Membranoproliferative glomerulonephritis (MPGN) is characterised by mesangial expansion and hypercellularity and capillary wall thickening with capillary wall and mesangial deposits of immunoglobulin and/or complement. Two main forms are described in humans: MPGN type I with subendothelial and mesangial electron-dense deposits on electron microscopy, and MPGN type II, or dense deposit disease, with electron dense transformation of the glomerular capillary wall. Spontaneous MPGN type I has been described in dogs and sheep in association with C3 deficiency. Induced models of MPGN type I have been described in mice with cryoglobulinaemia. Glomerulonephritis resembling MPGN type II has occurred spontaneously in pigs that have a genetic deficiency of the complement control protein factor H. The animals develop capillary wall deposits of C3 before birth.
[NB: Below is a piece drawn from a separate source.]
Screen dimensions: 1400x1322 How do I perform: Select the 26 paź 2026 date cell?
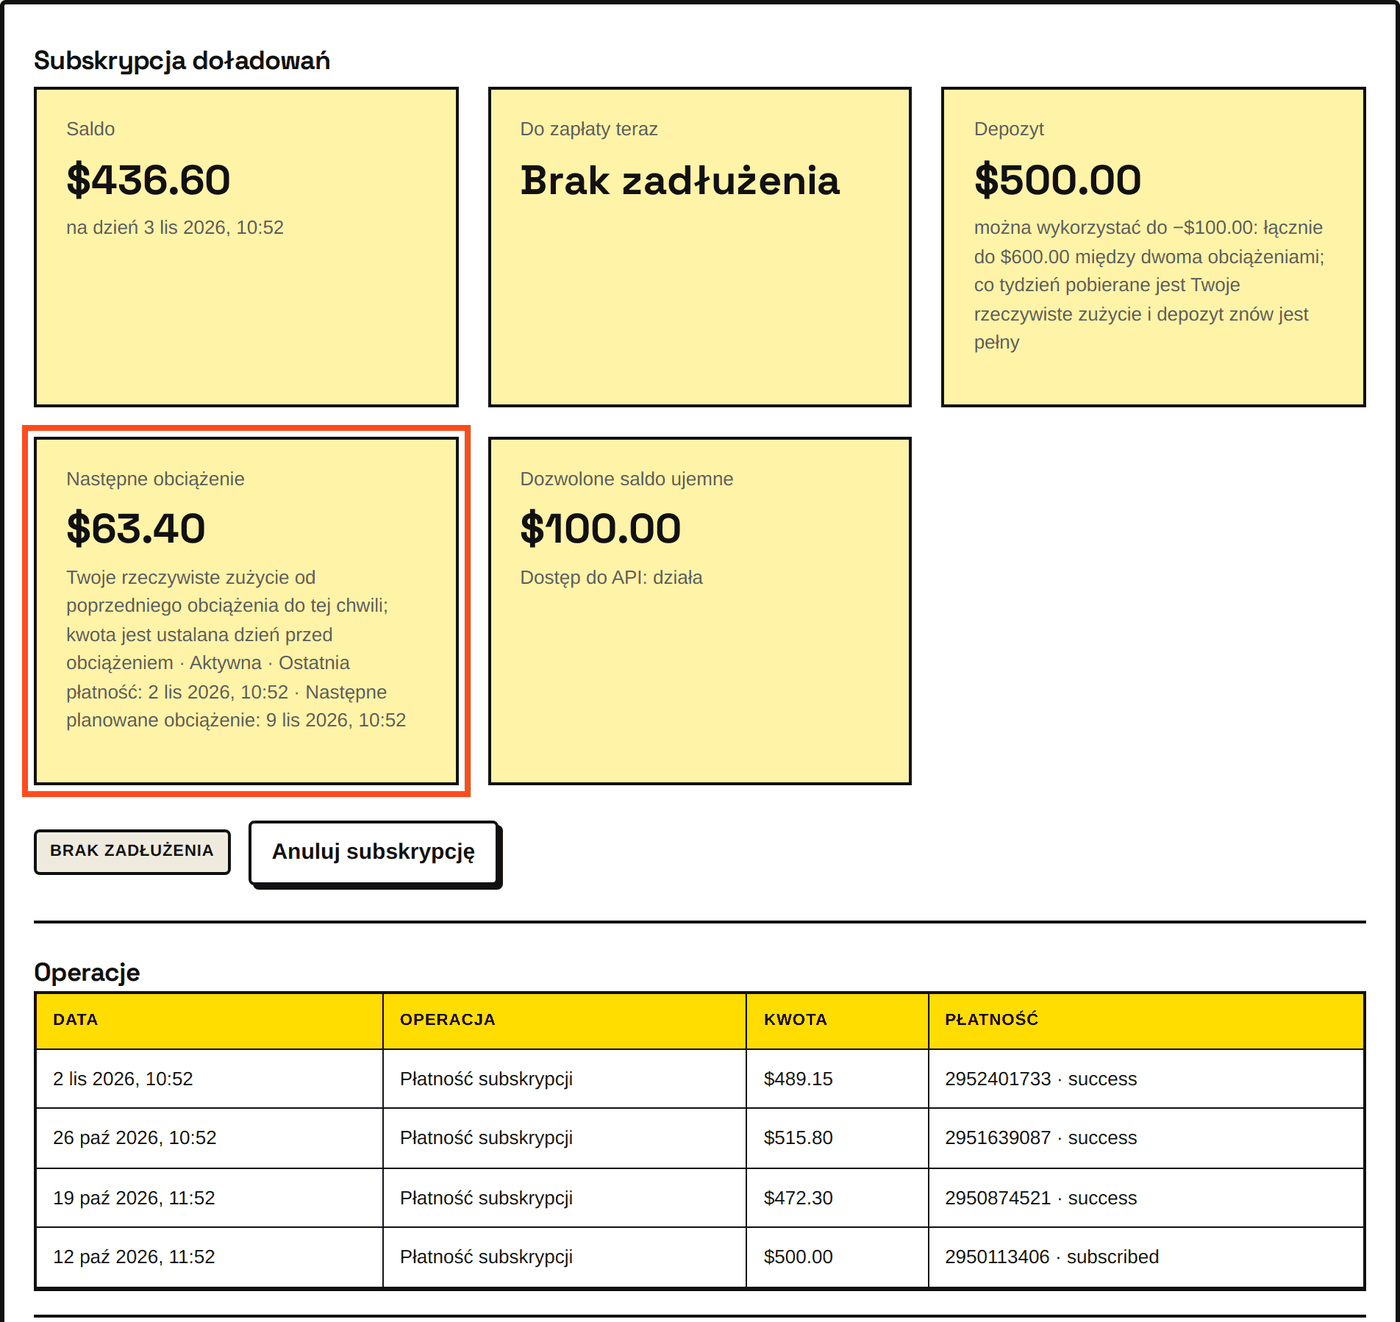click(209, 1138)
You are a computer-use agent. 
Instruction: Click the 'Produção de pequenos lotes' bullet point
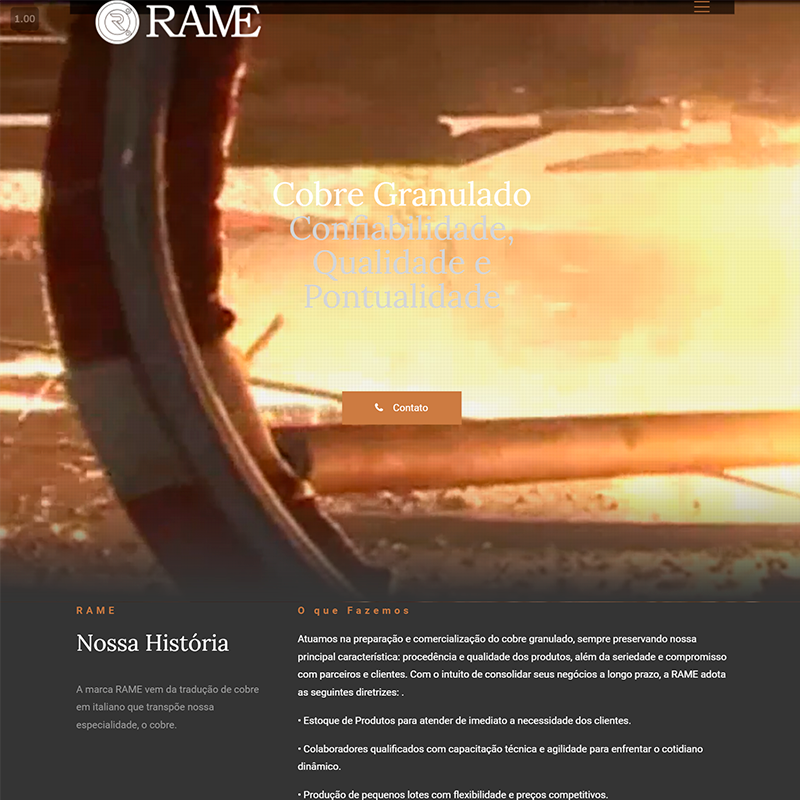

Mice have been genetically engineered with a deficiency of factor H and similarly develop glomerular capillary wall C3 with MPGN. This model has been used to study both pathogenesis and therapeutic interventions. In particular, MPGN associated with factor H deficiency is absolutely dependent on both the ability to activate C3 and on the ability of factor I to cleave C3b. There is an important role for C5 activation in the development of glomerular inflammation in this model. Factor H dysfunction is associated with an increased susceptibility to complement-activating nephrotoxic insults and in these scenarios C5 activation appears to play a major role in mediating glomerular injury.